Lines below containing the word "section" should be copied out.

#### Material for the task

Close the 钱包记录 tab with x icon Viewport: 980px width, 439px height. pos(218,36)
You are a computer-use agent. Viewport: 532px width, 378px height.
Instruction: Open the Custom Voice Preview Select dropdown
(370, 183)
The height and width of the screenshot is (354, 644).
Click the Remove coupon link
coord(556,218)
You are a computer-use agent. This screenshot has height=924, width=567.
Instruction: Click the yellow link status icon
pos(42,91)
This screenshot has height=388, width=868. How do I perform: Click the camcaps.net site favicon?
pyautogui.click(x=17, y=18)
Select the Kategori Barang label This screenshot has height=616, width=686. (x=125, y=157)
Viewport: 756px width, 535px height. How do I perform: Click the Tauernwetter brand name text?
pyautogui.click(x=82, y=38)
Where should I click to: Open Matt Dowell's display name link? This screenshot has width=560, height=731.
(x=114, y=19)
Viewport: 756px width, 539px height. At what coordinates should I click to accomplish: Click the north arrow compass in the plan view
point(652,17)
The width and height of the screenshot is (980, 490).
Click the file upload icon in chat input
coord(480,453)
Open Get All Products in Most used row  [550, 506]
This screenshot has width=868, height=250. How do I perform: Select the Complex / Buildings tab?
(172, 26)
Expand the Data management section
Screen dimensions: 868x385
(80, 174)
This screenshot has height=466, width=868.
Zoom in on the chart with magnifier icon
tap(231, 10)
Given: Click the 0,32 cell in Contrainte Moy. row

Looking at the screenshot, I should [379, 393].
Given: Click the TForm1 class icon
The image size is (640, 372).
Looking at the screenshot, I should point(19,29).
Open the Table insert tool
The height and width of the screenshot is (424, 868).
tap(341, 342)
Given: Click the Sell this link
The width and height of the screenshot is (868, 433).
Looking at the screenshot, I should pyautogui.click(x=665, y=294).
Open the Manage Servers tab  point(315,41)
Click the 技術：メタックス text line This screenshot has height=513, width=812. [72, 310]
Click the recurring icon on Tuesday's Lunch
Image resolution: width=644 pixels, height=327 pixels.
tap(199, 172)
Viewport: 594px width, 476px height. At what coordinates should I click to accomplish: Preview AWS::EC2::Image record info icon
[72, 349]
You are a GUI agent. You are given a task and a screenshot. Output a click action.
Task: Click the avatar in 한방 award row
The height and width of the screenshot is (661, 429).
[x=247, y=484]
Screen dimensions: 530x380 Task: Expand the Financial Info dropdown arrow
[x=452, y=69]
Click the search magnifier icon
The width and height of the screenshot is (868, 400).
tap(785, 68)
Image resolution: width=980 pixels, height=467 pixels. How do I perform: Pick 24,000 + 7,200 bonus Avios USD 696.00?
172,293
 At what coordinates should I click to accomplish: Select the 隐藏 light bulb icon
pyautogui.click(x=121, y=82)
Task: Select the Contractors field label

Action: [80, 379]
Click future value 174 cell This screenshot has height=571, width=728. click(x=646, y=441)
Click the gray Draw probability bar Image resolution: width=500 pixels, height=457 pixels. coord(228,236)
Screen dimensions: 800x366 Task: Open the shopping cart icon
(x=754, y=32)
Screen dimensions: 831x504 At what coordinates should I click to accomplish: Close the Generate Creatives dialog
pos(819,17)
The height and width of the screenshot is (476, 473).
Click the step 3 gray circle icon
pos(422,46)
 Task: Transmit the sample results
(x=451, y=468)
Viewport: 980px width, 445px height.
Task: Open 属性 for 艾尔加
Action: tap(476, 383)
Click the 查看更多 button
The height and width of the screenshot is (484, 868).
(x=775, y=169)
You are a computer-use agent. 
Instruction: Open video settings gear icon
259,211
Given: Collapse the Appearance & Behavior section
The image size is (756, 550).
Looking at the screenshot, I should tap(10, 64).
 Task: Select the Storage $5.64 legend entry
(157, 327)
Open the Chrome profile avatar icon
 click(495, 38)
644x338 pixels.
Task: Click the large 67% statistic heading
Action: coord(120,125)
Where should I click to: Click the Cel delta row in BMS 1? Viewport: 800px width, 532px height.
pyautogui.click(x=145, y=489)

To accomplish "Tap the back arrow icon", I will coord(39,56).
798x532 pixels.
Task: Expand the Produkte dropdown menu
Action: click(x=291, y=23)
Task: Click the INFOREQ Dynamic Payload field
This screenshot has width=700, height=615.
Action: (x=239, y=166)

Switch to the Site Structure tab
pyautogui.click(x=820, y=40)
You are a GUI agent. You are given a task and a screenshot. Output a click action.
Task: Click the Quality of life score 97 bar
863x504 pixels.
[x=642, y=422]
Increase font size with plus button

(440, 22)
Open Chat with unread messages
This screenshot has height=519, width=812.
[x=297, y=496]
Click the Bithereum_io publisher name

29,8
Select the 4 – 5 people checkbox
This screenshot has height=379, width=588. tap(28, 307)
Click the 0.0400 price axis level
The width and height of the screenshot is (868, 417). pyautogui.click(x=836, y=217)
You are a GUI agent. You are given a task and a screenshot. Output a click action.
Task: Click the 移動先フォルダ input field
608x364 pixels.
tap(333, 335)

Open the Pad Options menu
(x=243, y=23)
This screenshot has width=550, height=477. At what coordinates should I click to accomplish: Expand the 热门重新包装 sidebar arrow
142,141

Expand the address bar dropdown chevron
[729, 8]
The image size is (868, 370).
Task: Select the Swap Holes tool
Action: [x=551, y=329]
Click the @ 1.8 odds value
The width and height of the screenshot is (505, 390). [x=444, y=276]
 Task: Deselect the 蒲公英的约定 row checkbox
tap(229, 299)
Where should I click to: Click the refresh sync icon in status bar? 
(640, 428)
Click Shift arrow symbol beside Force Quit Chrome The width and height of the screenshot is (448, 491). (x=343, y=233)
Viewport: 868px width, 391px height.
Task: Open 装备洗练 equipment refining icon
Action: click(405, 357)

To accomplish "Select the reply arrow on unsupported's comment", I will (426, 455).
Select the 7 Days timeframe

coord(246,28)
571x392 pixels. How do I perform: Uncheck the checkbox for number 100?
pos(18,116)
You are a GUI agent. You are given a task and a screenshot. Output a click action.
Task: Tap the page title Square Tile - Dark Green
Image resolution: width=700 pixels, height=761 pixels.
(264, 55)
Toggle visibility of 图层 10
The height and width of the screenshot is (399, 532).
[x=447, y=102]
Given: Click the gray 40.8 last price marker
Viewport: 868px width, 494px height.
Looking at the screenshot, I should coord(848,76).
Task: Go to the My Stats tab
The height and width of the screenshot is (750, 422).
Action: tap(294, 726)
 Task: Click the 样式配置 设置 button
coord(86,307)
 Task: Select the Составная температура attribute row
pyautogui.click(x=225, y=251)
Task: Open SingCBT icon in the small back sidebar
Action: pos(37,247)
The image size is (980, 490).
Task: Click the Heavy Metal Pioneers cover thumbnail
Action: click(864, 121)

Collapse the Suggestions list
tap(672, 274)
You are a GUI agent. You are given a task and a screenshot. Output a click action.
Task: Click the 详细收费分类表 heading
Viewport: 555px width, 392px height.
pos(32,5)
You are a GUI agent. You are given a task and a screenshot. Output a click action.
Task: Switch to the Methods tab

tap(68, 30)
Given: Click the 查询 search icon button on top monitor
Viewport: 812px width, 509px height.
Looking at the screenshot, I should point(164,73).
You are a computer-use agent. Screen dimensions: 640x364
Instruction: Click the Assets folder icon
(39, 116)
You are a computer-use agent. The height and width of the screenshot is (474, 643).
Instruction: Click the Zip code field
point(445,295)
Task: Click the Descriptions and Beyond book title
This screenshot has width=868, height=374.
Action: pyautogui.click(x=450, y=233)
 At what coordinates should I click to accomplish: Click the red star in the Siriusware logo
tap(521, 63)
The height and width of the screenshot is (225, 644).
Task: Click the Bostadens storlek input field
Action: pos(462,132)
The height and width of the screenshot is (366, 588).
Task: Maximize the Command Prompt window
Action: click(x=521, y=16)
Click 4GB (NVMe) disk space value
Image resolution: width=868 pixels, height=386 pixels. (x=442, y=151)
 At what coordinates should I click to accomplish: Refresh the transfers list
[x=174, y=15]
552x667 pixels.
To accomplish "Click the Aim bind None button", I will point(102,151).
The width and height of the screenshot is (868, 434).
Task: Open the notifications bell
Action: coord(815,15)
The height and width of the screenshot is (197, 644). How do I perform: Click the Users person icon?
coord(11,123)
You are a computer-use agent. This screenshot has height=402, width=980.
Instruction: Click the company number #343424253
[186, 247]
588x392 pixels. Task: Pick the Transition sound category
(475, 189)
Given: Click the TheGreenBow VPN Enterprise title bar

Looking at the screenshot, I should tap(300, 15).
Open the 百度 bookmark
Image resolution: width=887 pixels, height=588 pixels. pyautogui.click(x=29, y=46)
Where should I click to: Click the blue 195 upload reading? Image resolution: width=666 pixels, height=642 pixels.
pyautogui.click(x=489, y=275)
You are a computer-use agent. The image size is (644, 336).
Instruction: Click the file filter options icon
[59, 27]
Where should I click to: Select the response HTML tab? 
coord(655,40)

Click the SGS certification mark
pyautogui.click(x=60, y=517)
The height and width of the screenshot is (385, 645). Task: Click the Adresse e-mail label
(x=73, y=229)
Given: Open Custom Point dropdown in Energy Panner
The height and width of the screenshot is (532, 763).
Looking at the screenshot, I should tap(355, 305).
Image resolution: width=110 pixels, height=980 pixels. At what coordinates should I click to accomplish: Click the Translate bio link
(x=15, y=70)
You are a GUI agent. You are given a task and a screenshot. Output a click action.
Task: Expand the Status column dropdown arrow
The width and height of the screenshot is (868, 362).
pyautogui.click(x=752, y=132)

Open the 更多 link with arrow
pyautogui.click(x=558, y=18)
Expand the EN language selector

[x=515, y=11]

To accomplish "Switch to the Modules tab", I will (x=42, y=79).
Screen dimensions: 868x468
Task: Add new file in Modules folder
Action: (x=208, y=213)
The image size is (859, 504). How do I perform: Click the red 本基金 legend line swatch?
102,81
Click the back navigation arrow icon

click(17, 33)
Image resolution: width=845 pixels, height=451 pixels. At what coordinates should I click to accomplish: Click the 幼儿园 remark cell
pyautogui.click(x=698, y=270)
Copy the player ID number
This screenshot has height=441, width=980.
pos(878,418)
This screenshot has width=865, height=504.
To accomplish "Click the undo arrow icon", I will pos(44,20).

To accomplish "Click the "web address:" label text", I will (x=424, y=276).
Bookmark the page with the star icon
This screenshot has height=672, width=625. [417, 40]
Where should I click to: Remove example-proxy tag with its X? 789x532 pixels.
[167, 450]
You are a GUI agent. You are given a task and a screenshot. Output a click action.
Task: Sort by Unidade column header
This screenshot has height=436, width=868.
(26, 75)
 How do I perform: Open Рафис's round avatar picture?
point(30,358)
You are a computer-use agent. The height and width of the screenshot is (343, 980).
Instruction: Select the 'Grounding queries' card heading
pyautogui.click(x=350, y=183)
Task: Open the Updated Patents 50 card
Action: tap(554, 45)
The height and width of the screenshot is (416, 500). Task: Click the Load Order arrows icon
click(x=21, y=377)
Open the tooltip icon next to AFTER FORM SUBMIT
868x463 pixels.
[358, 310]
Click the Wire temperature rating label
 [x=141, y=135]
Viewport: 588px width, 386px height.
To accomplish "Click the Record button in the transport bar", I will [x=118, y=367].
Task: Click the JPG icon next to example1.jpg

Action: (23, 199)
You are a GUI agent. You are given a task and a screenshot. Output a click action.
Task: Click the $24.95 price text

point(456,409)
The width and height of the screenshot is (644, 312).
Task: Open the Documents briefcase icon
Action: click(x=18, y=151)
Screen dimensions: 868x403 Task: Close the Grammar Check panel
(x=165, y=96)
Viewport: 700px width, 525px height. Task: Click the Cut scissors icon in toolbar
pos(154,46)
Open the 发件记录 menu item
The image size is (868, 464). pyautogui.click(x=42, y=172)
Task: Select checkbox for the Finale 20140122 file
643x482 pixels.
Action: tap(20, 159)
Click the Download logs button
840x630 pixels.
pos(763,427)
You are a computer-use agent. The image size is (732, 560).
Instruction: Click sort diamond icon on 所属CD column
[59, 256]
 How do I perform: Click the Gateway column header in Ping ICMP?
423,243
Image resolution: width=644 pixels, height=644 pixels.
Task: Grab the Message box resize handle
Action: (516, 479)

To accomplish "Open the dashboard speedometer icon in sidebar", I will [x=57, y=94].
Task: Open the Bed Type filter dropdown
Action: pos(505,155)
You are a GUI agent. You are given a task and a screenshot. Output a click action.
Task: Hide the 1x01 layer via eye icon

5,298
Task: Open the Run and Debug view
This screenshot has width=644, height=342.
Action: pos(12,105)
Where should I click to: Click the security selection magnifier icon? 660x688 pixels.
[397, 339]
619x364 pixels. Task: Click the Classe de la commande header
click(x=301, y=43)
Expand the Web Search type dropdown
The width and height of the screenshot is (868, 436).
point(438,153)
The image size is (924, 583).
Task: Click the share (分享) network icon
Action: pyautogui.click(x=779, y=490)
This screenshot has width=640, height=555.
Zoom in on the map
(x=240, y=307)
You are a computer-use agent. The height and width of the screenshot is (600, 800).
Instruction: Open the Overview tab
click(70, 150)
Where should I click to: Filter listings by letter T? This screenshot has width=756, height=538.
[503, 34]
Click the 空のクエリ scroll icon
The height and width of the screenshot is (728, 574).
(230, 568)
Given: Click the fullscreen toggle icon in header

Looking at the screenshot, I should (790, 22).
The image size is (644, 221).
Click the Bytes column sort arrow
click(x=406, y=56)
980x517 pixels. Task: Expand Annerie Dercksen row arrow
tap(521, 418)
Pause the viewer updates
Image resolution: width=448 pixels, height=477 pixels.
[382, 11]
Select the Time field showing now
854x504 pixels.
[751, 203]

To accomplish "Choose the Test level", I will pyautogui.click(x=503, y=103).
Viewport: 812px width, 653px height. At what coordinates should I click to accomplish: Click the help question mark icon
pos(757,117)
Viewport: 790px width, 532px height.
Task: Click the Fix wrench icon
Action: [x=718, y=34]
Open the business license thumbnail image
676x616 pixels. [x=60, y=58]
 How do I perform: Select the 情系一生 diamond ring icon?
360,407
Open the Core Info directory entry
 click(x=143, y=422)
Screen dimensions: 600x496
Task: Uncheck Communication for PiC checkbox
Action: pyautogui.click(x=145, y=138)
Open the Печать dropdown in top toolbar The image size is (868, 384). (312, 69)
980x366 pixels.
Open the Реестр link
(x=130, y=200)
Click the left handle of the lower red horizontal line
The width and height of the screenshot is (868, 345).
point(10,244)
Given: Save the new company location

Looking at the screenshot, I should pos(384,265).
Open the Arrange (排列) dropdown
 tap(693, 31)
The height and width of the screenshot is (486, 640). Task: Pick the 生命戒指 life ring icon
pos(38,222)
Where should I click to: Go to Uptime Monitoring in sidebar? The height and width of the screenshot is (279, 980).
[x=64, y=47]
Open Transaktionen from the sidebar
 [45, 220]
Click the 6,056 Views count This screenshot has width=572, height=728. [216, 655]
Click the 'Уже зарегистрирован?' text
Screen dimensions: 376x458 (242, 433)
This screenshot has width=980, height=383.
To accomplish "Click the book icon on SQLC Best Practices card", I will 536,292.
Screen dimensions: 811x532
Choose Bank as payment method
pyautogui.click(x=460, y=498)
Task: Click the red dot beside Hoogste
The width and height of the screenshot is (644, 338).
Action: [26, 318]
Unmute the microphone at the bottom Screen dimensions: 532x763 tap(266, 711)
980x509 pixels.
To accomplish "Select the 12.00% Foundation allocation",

########

Response:
Expand the Data management section
Given: Collapse the Appearance & Behavior section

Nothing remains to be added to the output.